■ **DÉFI 1**
Dans les lignes de données, recopiez la partie qui commence par la ligne contenant « You are a computer-use » et se termine par celle contenant « point(181,18) », ces deux lignes comprises, avec les consignes, en déplaçant de -4 chaque coordonnée des réponses sans toucher aux autres nombres. Laissez les images de côté.

Mercredi 8 avril, un mouvement national a eu lieu contre le « délit de solidarité » (les guillemets s’imposent car il ne s’agit pas de son nom juridique, mais de son nom de com’, assez bien trouvé d’ailleurs), plus connu chez les juristes sous son petit nom de L. 622-1 du Code de l’entrée et du séjour des étrangers.
Toute personne qui aura, par aide directe ou indirecte, facilité ou tenté de faciliter l’entrée, la circulation ou le séjour irréguliers, d’un étranger en France sera punie d’un emprisonnement de cinq ans et d’une amende de 30 000 Euros.
La loi prévoit depuis 1996 une série d’immunités dites familiales : ne peuvent être poursuivies pour ce délit les ascendants ou descendants de l’étranger, leur conjoint, leurs frères et sœurs ou leur conjoint ; les époux ne doivent pas être séparés de corps, avoir un domicile distinct ou avoir été autorisés à résider séparément ; sont également immunes le conjoint de l’étranger sauf s’ils sont séparés de corps, ont été autorisés à résider séparément ou si la communauté de vie a cessé, ou la personne qui vit notoirement en situation maritale avec lui ; et enfin toute personne physique ou morale (dont les associations), lorsque l’acte reproché — c’est-à-dire l’aide à l’entrée, à la circulation ou au séjour irréguliers — était, face à un danger actuel ou imminent, nécessaire à la sauvegarde de la vie ou de l’intégrité physique de l’étranger, sauf s’il y a disproportion entre les moyens employés et la gravité de la menace ou s’il a donné lieu à une contrepartie directe ou indirecte, ces dernières dispositions n’étant qu’une reprise du texte général sur l’état de nécessité et n’apportant rien au droit (article L.622-4 du CESEDA).

■ **LIGNES DE DONNÉES**
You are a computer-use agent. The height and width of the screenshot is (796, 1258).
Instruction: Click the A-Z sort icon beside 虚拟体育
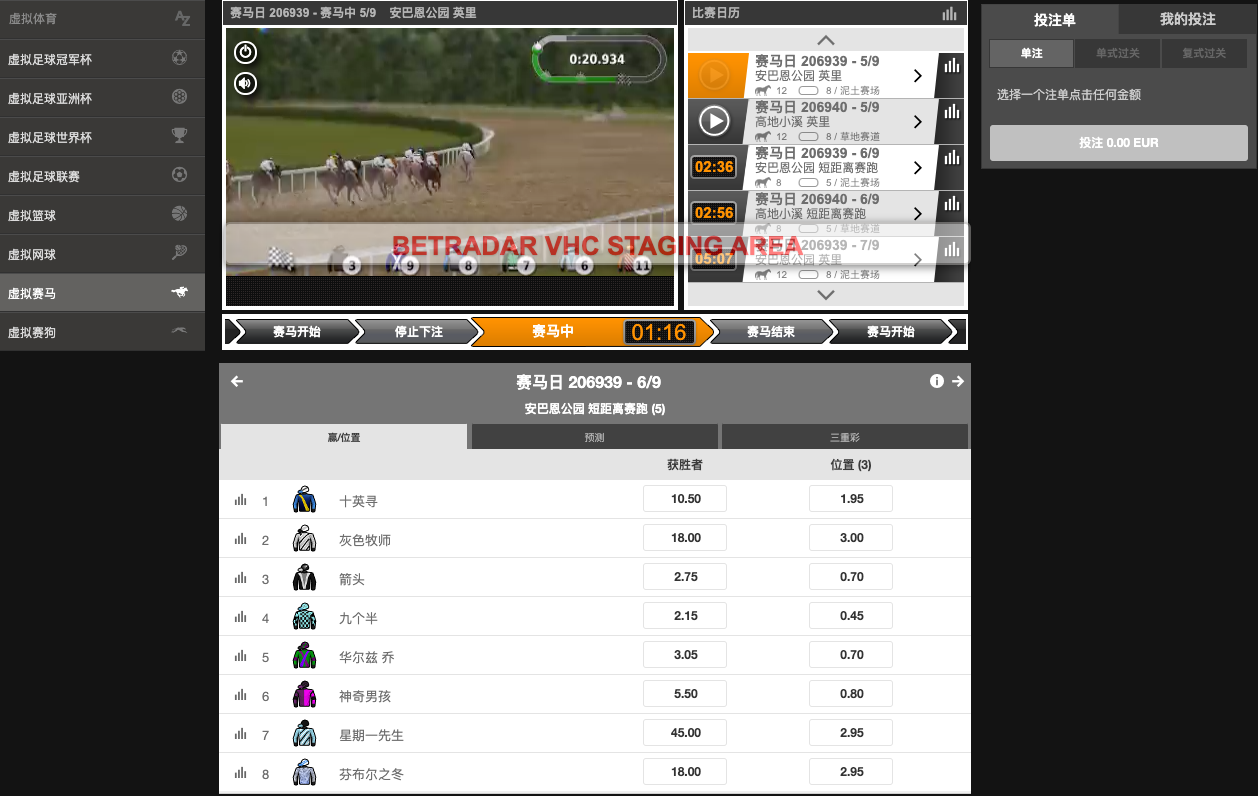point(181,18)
...
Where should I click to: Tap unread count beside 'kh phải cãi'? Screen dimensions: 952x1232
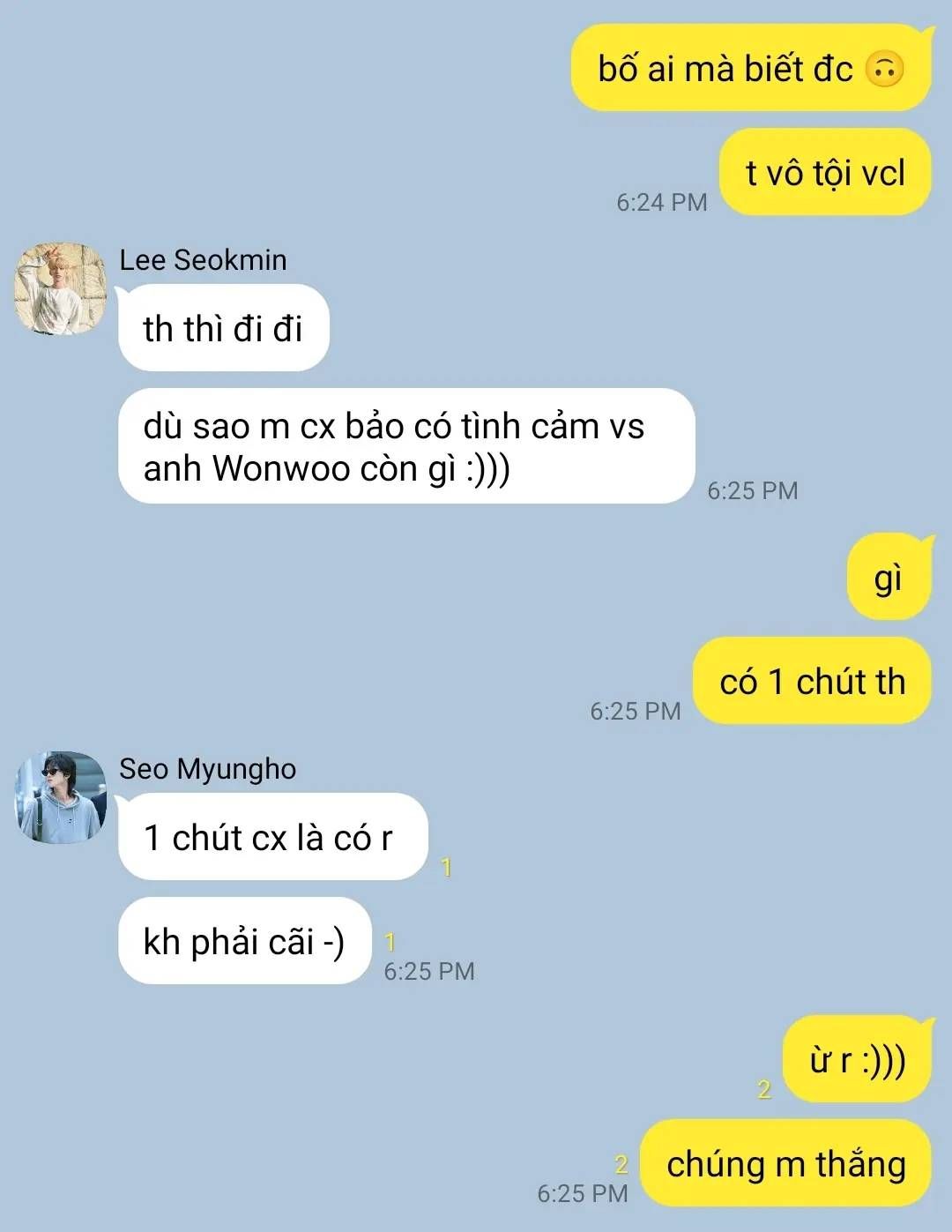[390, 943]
--
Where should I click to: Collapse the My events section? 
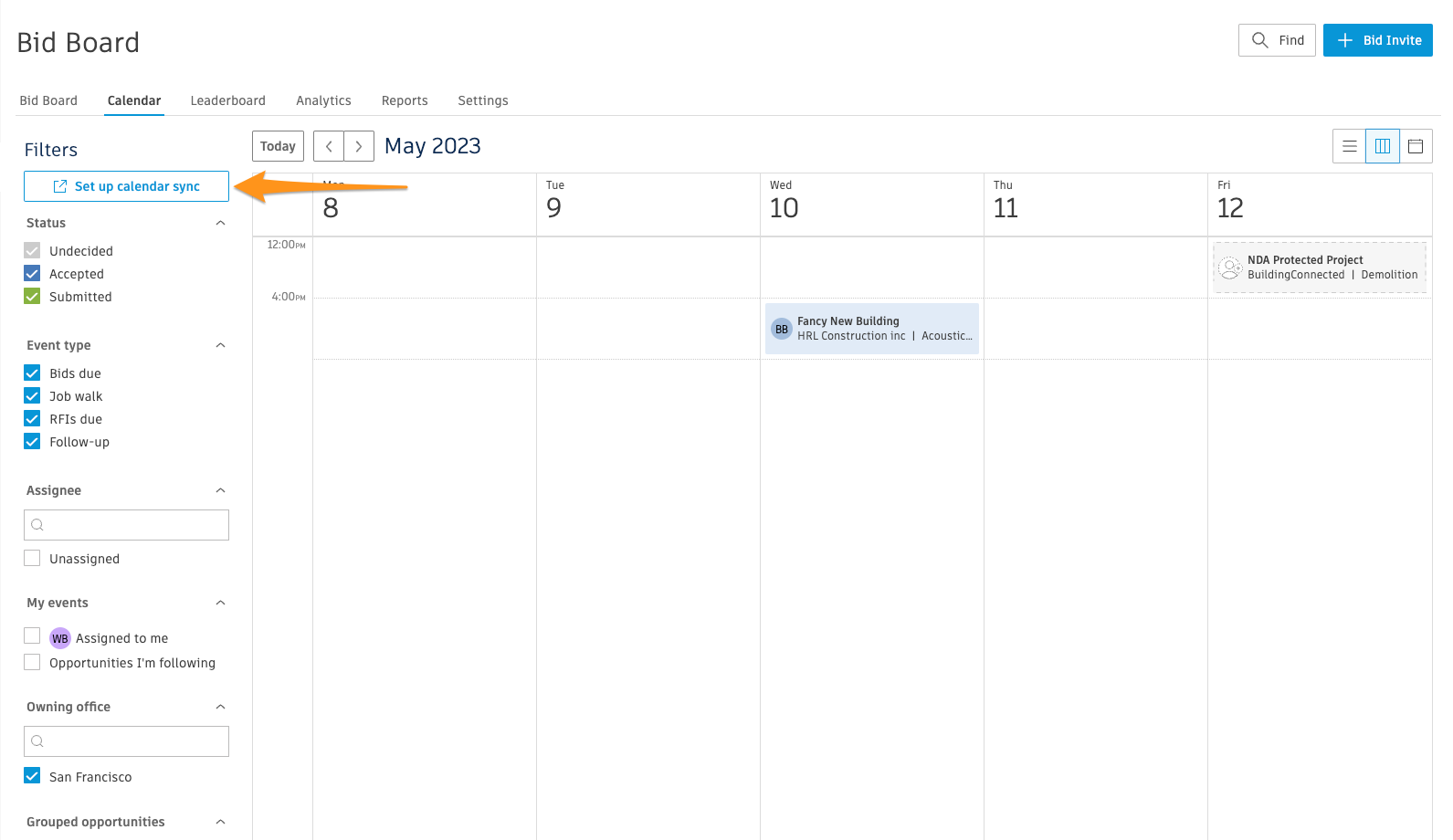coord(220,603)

■ **DÉFI 2**
Selon le texte fourni, depuis quelle année la loi prévoit-elle des immunités dites familiales ?

■ **RÉSULTAT DE LA TÂCHE 1**
You are a computer-use agent. The height and width of the screenshot is (796, 1258).
Instruction: Click the A-Z sort icon beside 虚拟体育
point(177,14)

■ **RÉSULTAT DE LA TÂCHE 2**
Depuis 1996.